There are mechanisms in place for confidence building - notably the U.S.-China Strategic and Economic Dialogue. However, while there can be no doubt that Winston Churchill's dictum that "jaw-jaw is better than war-war," there was a lot of jaw-jaw in the past that did not prevent war-war from breaking out.
While warlike conflict between the United States and China (in whatever form) is not inevitable, it is better to assume that it may well be possible rather than bask in the complacent illusion that it is impossible. This perspective also focuses the mind on how to prevent the conflict. The most secure means to prevent U.S.-China conflict is to strengthen and upgrade the international rule of law and multilateral institutions. International criminal tribunals, the World Trade Organization (WTO) and the U.N.'s human rights and labor organizations are all possibilities for reinforcement.
That, however, is not the current situation: Along with the deteriorating global economy and the escalating Sino-American tension, the international rule of law and the multilateral institutions have either been outright flouted - as was the case when America invaded Iraq - or have been wallowing in paralysis - as is the case with the WTO Doha Round and with the U.N. Framework Convention on Climate Change. The Group of 20 summits have somewhat attenuated matters, though they still remain mainly talking shops that do not have powers of enforcement.
The weakness of the international institutions and international law necessarily result in a growing number of areas that remain outside the boundaries of law. These, in turn, are leading to further deterioration in U.S.-China relations and are further escalating reciprocal demonization.

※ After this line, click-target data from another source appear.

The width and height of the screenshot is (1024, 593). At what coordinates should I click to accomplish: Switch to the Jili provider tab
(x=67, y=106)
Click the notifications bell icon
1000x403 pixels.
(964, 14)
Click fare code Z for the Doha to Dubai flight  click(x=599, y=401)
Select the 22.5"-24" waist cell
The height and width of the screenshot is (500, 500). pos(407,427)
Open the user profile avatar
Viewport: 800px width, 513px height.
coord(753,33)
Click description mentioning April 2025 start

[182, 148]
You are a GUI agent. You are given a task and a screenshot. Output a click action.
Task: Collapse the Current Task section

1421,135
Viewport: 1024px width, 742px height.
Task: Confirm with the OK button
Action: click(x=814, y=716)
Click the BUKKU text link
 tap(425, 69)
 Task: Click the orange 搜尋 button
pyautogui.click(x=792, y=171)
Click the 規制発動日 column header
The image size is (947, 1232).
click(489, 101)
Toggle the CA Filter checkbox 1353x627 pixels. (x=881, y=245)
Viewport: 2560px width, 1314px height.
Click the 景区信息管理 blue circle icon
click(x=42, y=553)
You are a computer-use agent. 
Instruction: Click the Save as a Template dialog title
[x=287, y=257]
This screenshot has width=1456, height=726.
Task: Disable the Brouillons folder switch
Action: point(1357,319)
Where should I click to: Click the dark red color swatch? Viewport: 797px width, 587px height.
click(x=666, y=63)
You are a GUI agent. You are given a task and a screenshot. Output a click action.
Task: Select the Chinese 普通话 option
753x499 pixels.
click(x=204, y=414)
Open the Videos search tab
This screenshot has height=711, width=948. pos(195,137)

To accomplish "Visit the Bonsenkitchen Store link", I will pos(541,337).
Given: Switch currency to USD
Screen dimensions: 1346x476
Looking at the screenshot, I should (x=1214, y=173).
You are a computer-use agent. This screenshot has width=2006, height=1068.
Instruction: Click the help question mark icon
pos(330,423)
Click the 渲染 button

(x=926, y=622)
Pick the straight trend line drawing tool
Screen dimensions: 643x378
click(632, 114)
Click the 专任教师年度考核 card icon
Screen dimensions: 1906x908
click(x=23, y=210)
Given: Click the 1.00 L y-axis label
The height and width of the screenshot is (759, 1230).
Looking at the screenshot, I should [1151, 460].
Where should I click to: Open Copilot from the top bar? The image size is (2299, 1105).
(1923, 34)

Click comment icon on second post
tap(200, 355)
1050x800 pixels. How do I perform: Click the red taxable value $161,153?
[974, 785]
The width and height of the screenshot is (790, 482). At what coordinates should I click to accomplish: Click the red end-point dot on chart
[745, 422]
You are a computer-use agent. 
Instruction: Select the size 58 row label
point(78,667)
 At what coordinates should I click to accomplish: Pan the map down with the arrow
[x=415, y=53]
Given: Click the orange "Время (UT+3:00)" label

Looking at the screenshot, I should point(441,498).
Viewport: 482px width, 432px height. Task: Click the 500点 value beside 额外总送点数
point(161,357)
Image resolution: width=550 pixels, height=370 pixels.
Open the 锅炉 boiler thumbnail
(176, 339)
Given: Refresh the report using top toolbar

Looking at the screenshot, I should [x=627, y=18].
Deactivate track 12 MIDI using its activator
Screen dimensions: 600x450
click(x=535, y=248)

As Chinese President Hu is due to visit Washington, U.S. Secretary of Defense Robert M. Gates visited Beijing amid reports that China is constructing its first aircraft carrier and a stealth-fighter prototype. There are worrying signs of the outbreak of an arms race in the Pacific.
Likewise, China's recent move to cut export quotas on vital rare-earth minerals is also a cause for concern and may lead the United States to launch its second trade dispute against Chinese export restrictions.
We are not so naive to believe that strengthening the international rule of law and multilateral institutions is in any way a guarantee against conflict. Yet we do see that this is where lie the greatest chances for long-term peaceful relations between the United States and China. These institutions that, in spite of their many imperfections, have served the world well in the past 60 years were set up after World War II. It seems definitely worthwhile to try strengthening and enhancing them and the rule of law before the breakout of another global cataclysm. There also are, no doubt, reforms and adjustments that need to be made. The revision of International Money Fund quotas is a small yet positive step in the right direction. More reform and more adjustments are necessary.
Because the most probable and imminent escalation of conflict between the United States and China is in trade and the possible outbreak of protectionism, we are convinced that the first major step toward strengthening the global legal and institutional framework would be the successful conclusion of the WTO Doha Round. If Presidents Obama and Hu could commit to concluding, along with the other G-20 members, the Doha Round at the latest by November 2011 (when the round will reach its 10th anniversary) the world would be a more lawful, hence safer, place, and the prospect of a U.S.-China conflict would have diminished.
Jean-Pierre Lehmann is professor of international political economy at the International Institute for Management Development and the founding director of the Evian Group at IMD. He is co-editor of "Peace and Prosperity Through World Trade" (Cambridge University Press, 2010). Arthur Appleton is a partner in the international law firm Appleton Luft.